**The exercise**
Rewrite the data below so that each "Instruction" becomes "Goal", keeping everything else identical.

Dataset entries
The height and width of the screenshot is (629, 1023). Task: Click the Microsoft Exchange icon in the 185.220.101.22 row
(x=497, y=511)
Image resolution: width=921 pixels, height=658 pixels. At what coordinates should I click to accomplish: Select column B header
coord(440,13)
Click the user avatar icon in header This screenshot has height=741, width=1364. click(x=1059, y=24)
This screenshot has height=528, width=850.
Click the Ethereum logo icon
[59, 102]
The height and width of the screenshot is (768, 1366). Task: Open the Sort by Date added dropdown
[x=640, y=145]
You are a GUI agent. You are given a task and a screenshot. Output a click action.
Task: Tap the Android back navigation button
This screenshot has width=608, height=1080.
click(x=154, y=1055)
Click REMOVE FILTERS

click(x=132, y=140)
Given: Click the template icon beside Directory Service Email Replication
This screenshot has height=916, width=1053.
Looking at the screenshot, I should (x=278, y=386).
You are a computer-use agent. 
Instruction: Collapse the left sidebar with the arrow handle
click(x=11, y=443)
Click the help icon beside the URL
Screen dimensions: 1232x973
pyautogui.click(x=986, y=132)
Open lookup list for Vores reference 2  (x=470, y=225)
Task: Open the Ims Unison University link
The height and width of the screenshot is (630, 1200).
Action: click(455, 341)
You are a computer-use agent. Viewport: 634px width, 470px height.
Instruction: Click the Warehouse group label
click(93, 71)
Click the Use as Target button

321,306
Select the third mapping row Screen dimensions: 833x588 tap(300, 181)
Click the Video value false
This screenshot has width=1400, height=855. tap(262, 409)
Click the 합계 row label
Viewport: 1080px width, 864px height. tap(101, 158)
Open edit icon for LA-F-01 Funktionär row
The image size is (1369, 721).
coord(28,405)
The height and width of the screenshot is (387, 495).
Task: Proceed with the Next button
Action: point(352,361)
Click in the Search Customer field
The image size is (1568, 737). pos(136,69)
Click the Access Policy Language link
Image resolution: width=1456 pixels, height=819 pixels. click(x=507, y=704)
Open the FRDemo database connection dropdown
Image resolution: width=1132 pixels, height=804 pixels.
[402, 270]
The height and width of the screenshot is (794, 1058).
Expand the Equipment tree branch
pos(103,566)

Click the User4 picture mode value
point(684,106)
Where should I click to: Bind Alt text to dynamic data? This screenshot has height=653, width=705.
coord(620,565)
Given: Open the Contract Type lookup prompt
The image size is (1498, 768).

**Response to this exercise**
The height and width of the screenshot is (629, 1023). Task: Click the Microsoft Exchange icon in the 185.220.101.22 row
(x=497, y=511)
Image resolution: width=921 pixels, height=658 pixels. At what coordinates should I click to accomplish: Select column B header
coord(440,13)
Click the user avatar icon in header This screenshot has height=741, width=1364. click(x=1059, y=24)
This screenshot has height=528, width=850.
Click the Ethereum logo icon
[59, 102]
The height and width of the screenshot is (768, 1366). Task: Open the Sort by Date added dropdown
[x=640, y=145]
You are a GUI agent. You are given a task and a screenshot. Output a click action.
Task: Tap the Android back navigation button
This screenshot has width=608, height=1080.
click(x=154, y=1055)
Click REMOVE FILTERS

click(x=132, y=140)
Given: Click the template icon beside Directory Service Email Replication
This screenshot has height=916, width=1053.
Looking at the screenshot, I should (x=278, y=386).
You are a computer-use agent. 
Goal: Collapse the left sidebar with the arrow handle
click(x=11, y=443)
Click the help icon beside the URL
Screen dimensions: 1232x973
pyautogui.click(x=986, y=132)
Open lookup list for Vores reference 2  (x=470, y=225)
Task: Open the Ims Unison University link
The height and width of the screenshot is (630, 1200).
Action: click(455, 341)
You are a computer-use agent. Viewport: 634px width, 470px height.
Goal: Click the Warehouse group label
click(93, 71)
Click the Use as Target button

321,306
Select the third mapping row Screen dimensions: 833x588 tap(300, 181)
Click the Video value false
This screenshot has width=1400, height=855. tap(262, 409)
Click the 합계 row label
Viewport: 1080px width, 864px height. tap(101, 158)
Open edit icon for LA-F-01 Funktionär row
The image size is (1369, 721).
coord(28,405)
The height and width of the screenshot is (387, 495).
Task: Proceed with the Next button
Action: point(352,361)
Click in the Search Customer field
The image size is (1568, 737). pos(136,69)
Click the Access Policy Language link
Image resolution: width=1456 pixels, height=819 pixels. click(x=507, y=704)
Open the FRDemo database connection dropdown
Image resolution: width=1132 pixels, height=804 pixels.
[402, 270]
The height and width of the screenshot is (794, 1058).
Expand the Equipment tree branch
pos(103,566)

Click the User4 picture mode value
point(684,106)
Where should I click to: Bind Alt text to dynamic data? This screenshot has height=653, width=705.
coord(620,565)
Given: Open the Contract Type lookup prompt
The image size is (1498, 768).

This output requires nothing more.